* [TASK DATA]:
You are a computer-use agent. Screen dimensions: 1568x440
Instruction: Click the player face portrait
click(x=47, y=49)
---
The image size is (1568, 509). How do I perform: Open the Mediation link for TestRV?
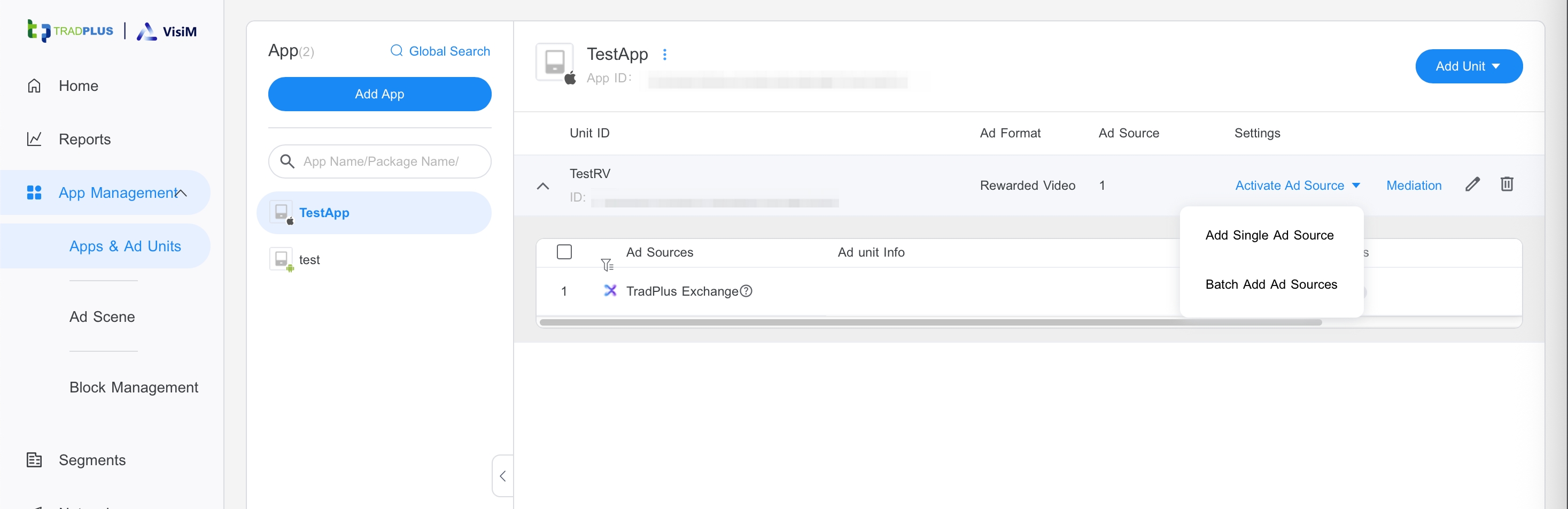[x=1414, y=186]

* [TASK DIRECTIONS]: Copy verbatim the lines from the one containing "The image size" through the one containing "[x=1414, y=186]", both included, and omit the pictures from your copy.

* [CORRECT OUTPUT]:
The image size is (1568, 509). How do I perform: Open the Mediation link for TestRV?
[x=1414, y=186]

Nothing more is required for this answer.